We evolved to both love and fear—and, so, love and fear will be a part of every relationship. And, the evolutionary forces for love and fear still hold: to commit to others and to recognize when others might harm us. This has led to our amazing, complex brains—parts of which that work faster than our conscious awareness—to seek connections with desirable others and protect us from those who might hurt us.
Critical scholar and feminist bell hooks wrote, “Understanding all the ways fear stands in the way of our knowing love challenges us. Fearful that believing in love’s truths and letting them guide our lives will lead to further betrayal, we hold back from love when our hearts are full of longing. Being loving does not mean we will not be betrayed. Love helps us face betrayal without losing heart. And it renews our spirit so that we can love again.” We might have wished for a happier ending—one where embracing and expressing love would lead to a pain-free existence of material, psychological, and spiritual abundance. Sorry!
So far, I have found that seeing my fears and how they cloud my ability to actualize love has been a gift that I would never wish to have not received. But has it made everything rainbows and unicorns? Definitely not. It’s way more intense and nuanced; I am more alive. I am often joyful, just as often sorrowful, and frequently impatient and unsettled as I get to know myself and those around me with growing awareness. There have been flashes of insight, where I have wondered how I couldn’t have seen this reality previously. But mostly, I experience steadily increasing clarity. It’s like climbing a mountain. You just keep putting one foot in front of the other. Then, at some point, you stop to rest and when you look back, you see how far you have come. We continue to show up, placing one foot in front of the other; with time, we scale mountains.
I am a whitewater kayaker. Through kayaking, I realized that I wasn’t giving my maximum effort. I hold back a certain amount ‘just in case’—saving some energy for an undefined emergency. There are moments that really benefit from giving it your all—such as when you are upside-down in a nasty rapid. My mantra to help myself do this is ‘Everything!’ When I flip over and want to make sure that I give full effort, I tell myself ‘Everything!’ as I snap my hips, roll my boat back underneath myself, and bring my torso up out of the water. Similarly, in relationships, there are times when we want to draw on ‘Everything!’ to grow our love to embrace our fear—for ourselves, for those with whom we are intimate, for those with whom we are connected, and universally.

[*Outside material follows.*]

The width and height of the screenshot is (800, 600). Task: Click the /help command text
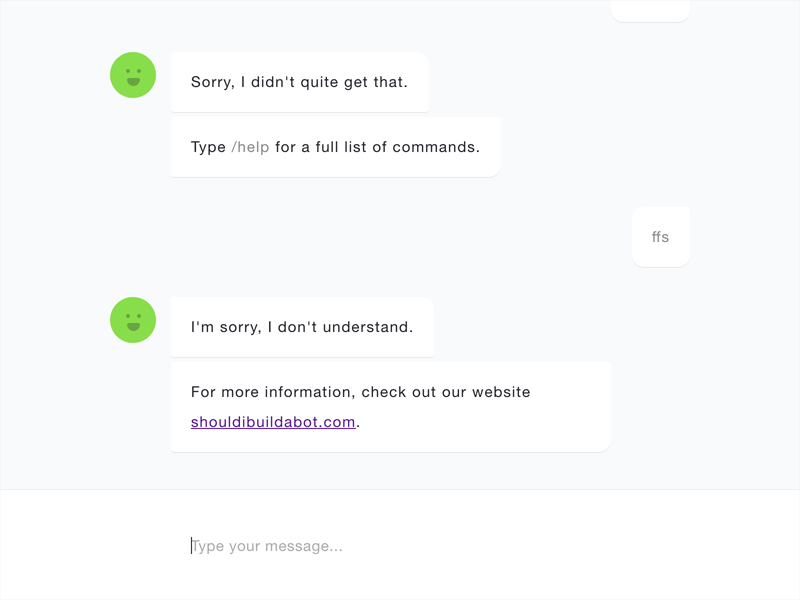(x=250, y=146)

Sometimes it’s easy to find enough love to match our fears—we can save some energy for an undefined emergency—the waters don’t look terribly scary and we perceive that our skills are adequate for the challenges. At other times, the waters look menacing, we wonder if our skills are adequate, and we perceive possible injurious consequences. In both whitewater and relationships, we can go from placid waters to a maelstrom rapidly. The common response to fear is to tighten up, shut down, and withdraw; another option is that we can relax and lean into our fears. But, it takes concerted practice to lean into and apply ‘Everything!’ to those critical moments in our relationships. My future blogs will guide us in this practice.